## [What to do]
From the data, return each line holding the word "agent".
----------------
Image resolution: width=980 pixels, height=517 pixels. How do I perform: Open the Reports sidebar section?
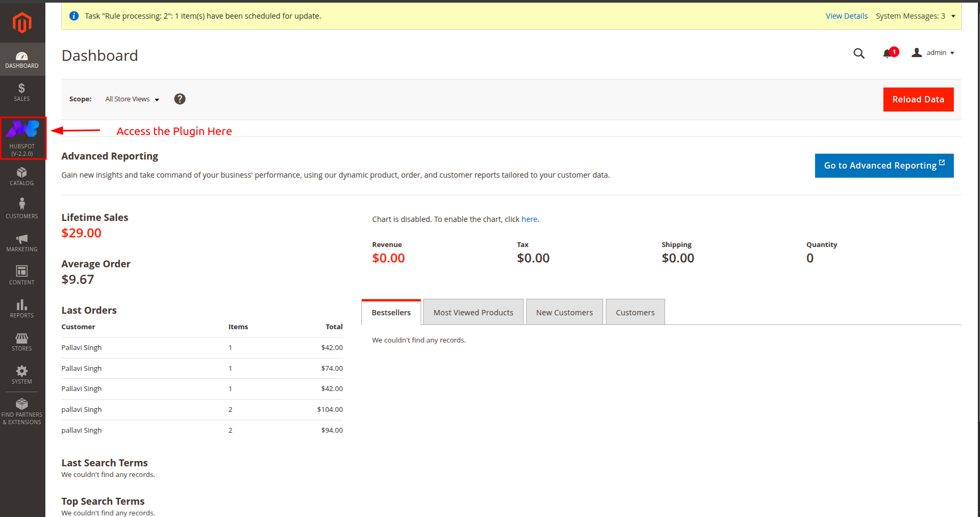[22, 308]
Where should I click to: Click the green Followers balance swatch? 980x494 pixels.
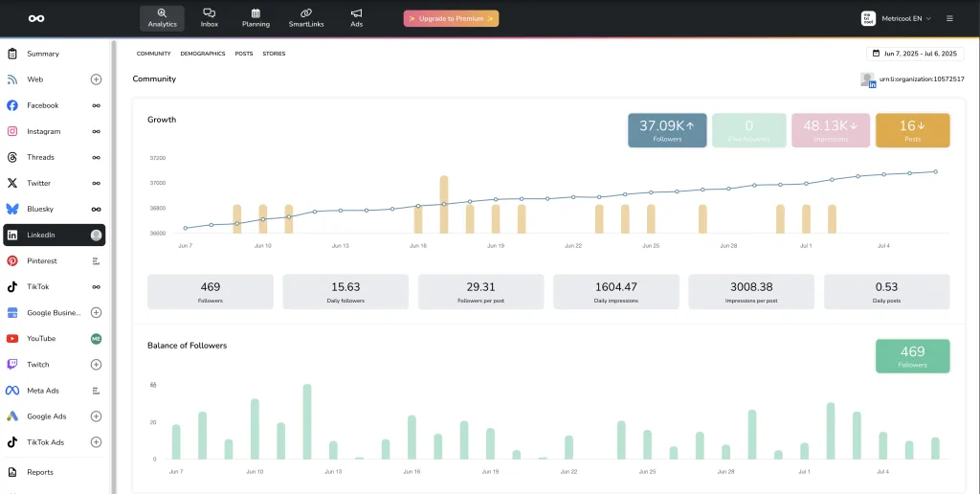pyautogui.click(x=912, y=355)
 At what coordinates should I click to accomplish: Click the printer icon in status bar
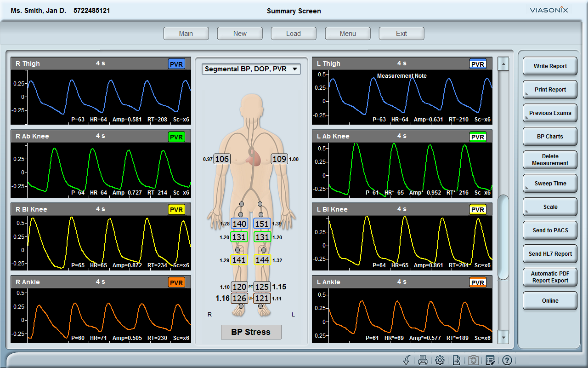click(x=423, y=360)
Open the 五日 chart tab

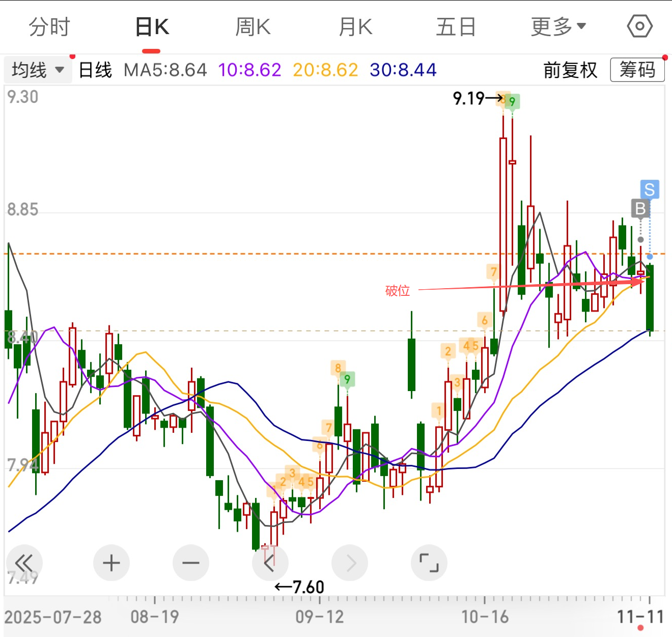[x=456, y=26]
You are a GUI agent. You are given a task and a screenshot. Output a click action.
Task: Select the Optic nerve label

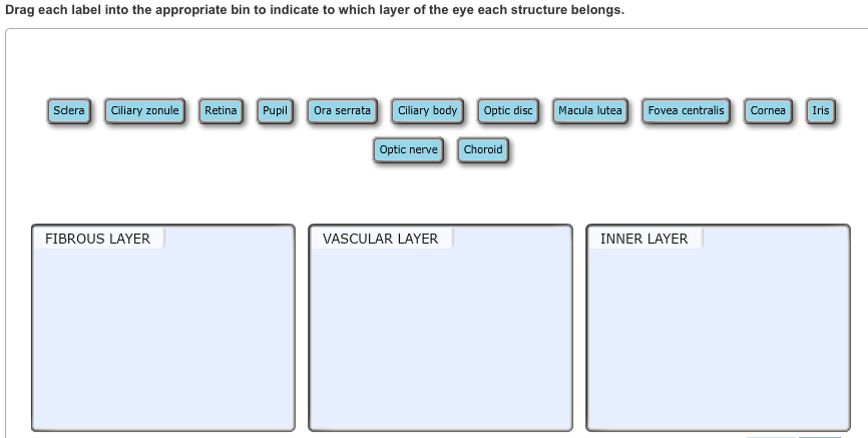(x=408, y=149)
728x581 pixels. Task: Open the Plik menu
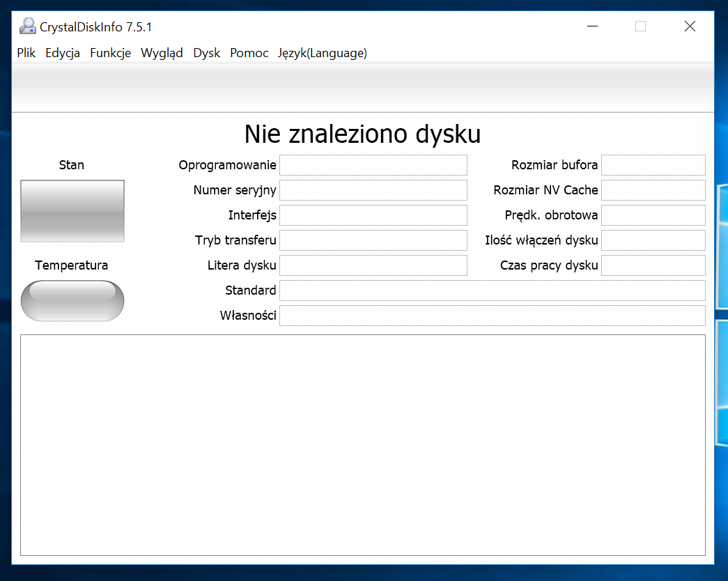pyautogui.click(x=26, y=53)
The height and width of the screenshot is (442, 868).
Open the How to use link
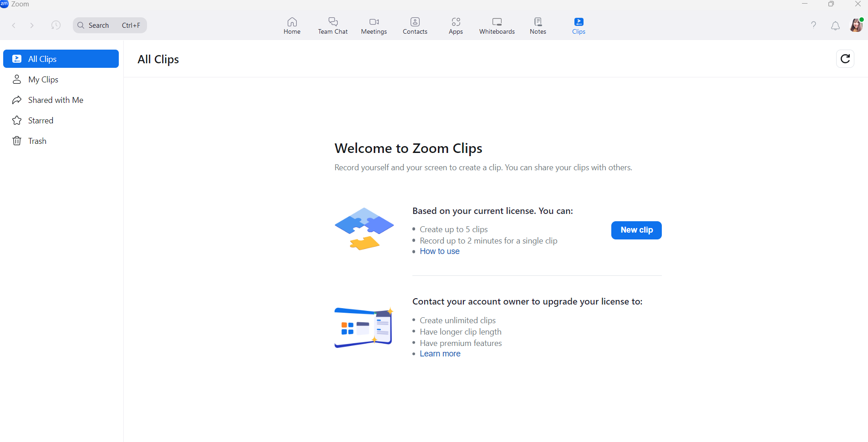(439, 252)
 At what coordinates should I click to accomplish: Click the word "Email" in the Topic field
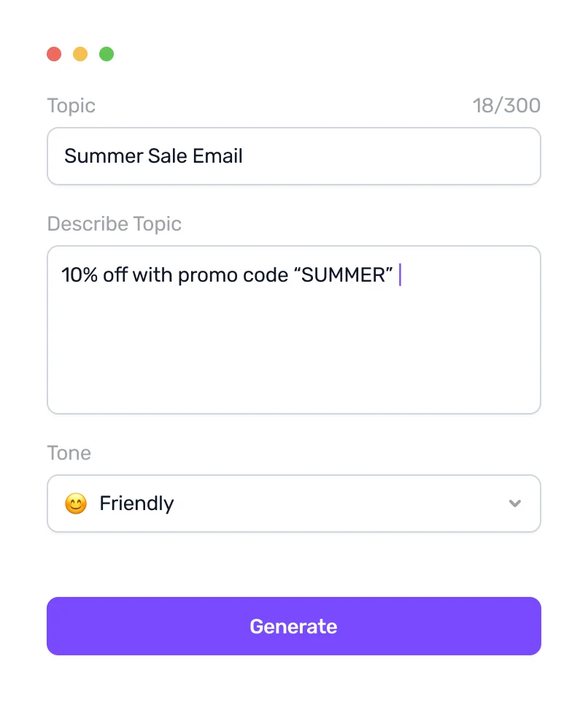(x=217, y=156)
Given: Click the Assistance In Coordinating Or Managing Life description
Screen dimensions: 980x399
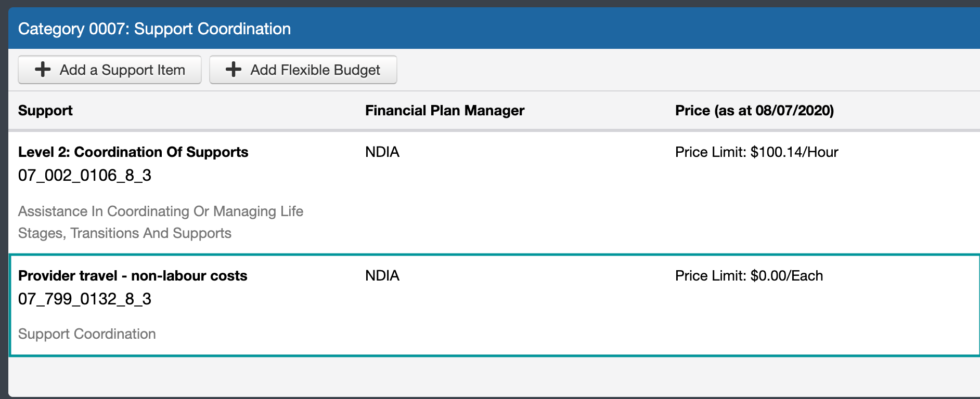Looking at the screenshot, I should [x=161, y=211].
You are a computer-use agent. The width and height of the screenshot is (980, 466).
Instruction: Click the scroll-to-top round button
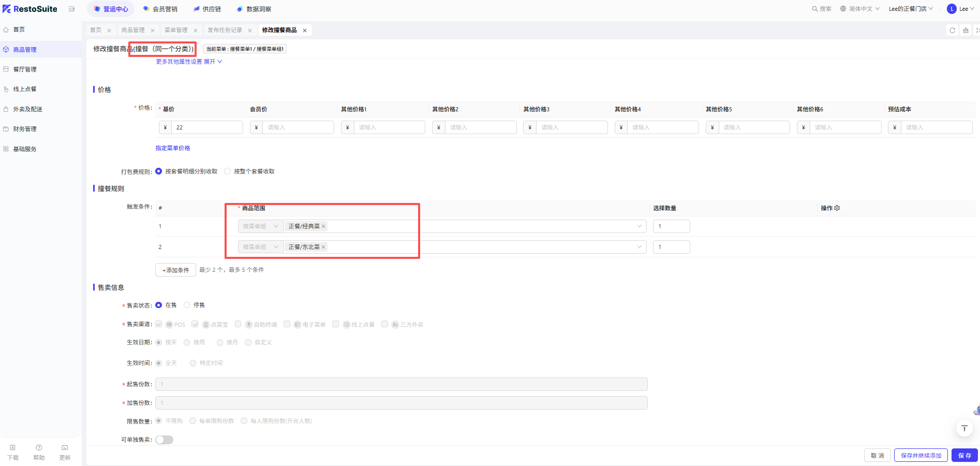964,429
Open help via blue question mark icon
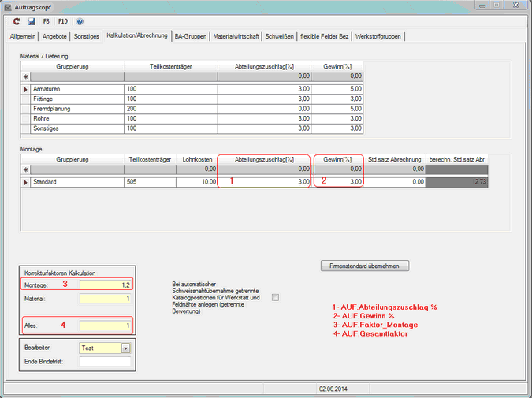 [80, 21]
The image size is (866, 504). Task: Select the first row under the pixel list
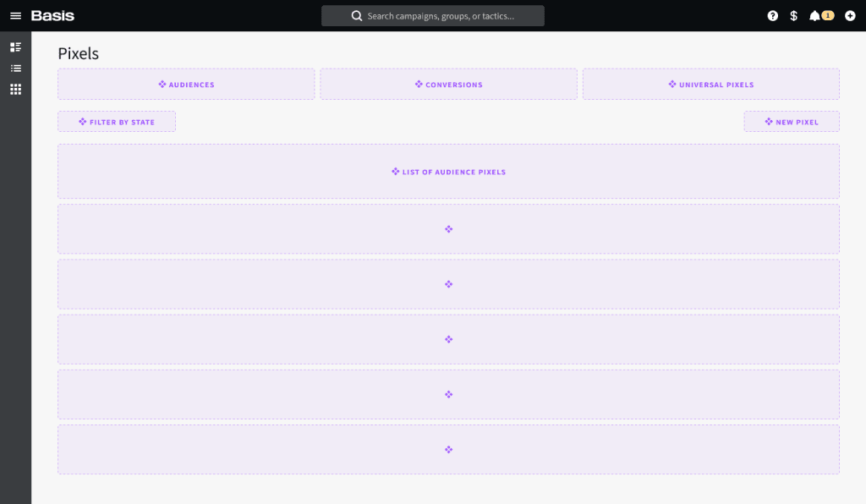(448, 229)
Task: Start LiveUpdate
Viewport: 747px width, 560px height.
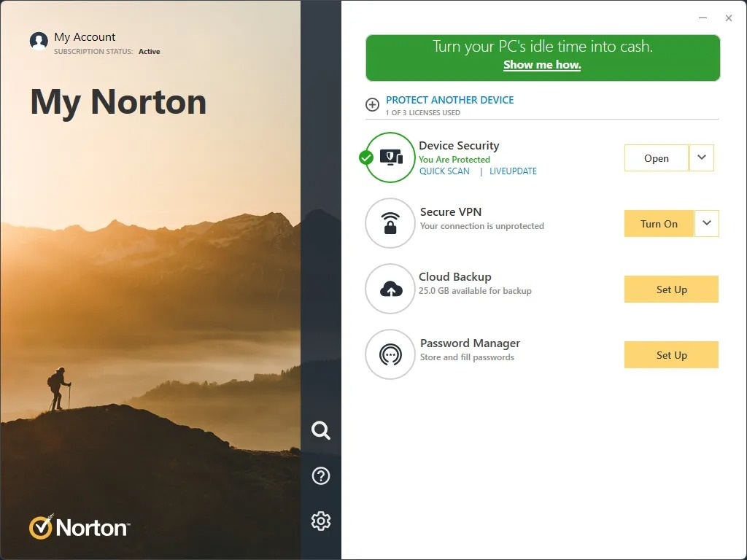Action: click(514, 171)
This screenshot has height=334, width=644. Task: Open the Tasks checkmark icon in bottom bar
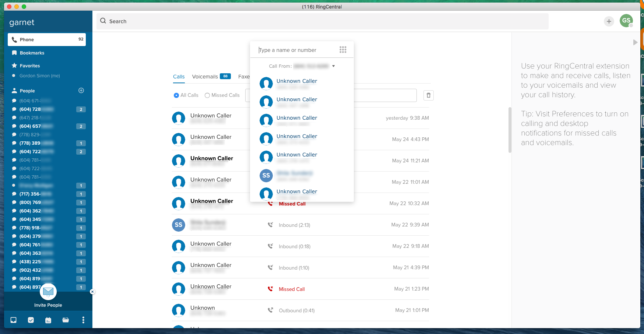point(31,320)
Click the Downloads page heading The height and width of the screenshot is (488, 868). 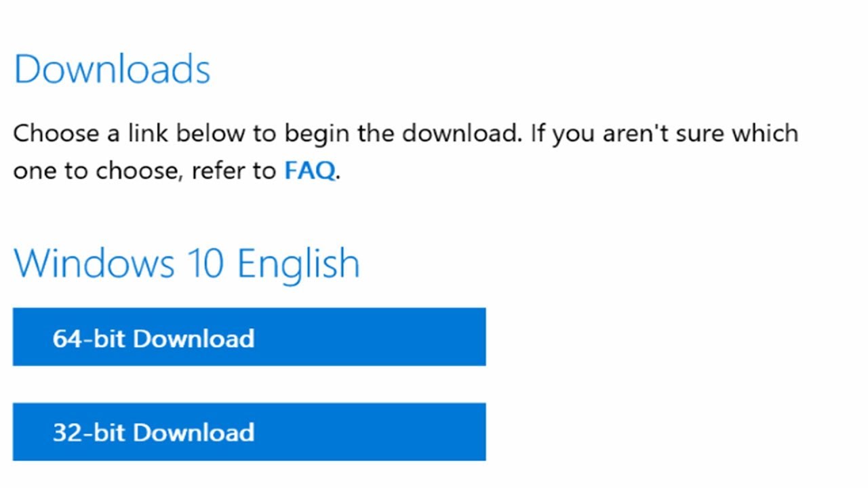(112, 69)
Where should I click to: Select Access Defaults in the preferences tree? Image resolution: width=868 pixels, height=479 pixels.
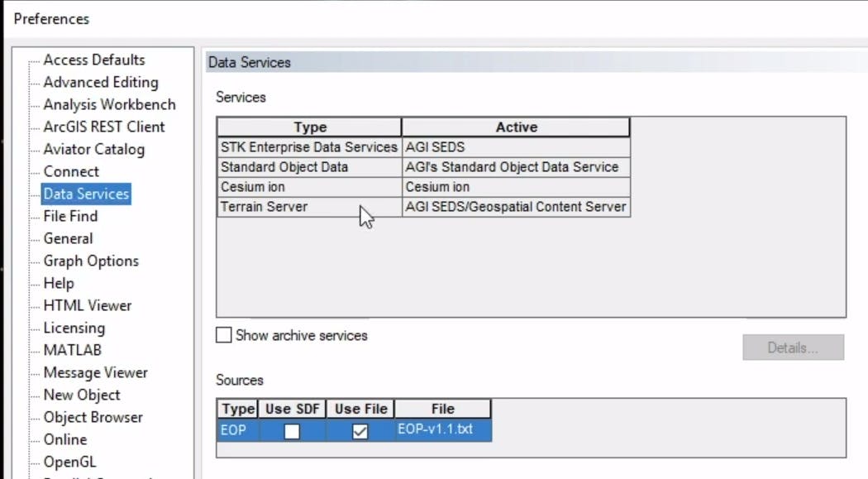[96, 60]
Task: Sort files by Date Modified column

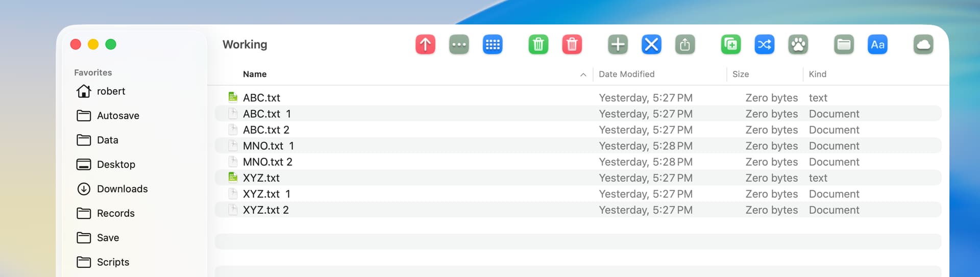Action: 626,74
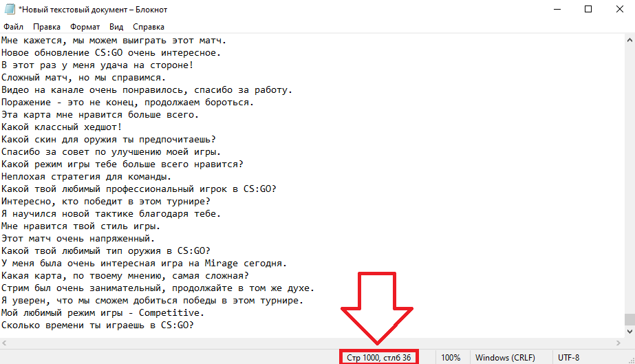Click the horizontal scrollbar left arrow
This screenshot has height=364, width=635.
4,343
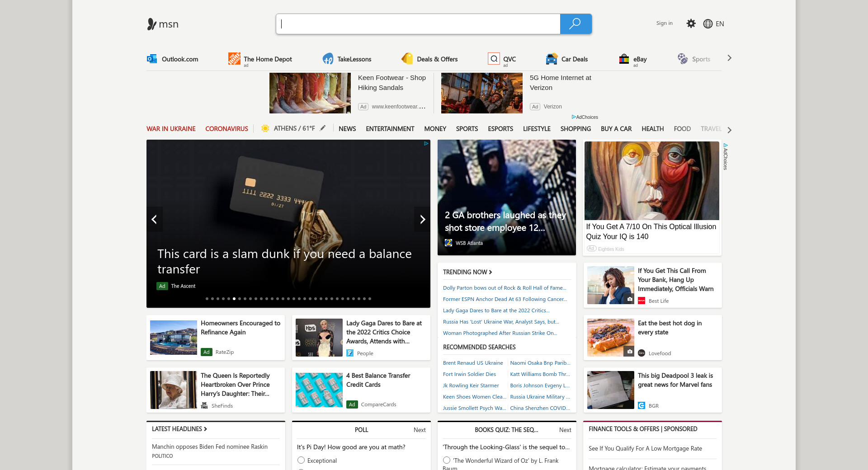868x470 pixels.
Task: Click the globe language icon
Action: coord(708,24)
----------------
## [Output below]
You are a GUI agent. You are given a task and a screenshot. Output a click action.
You are a computer-use agent. The width and height of the screenshot is (980, 466).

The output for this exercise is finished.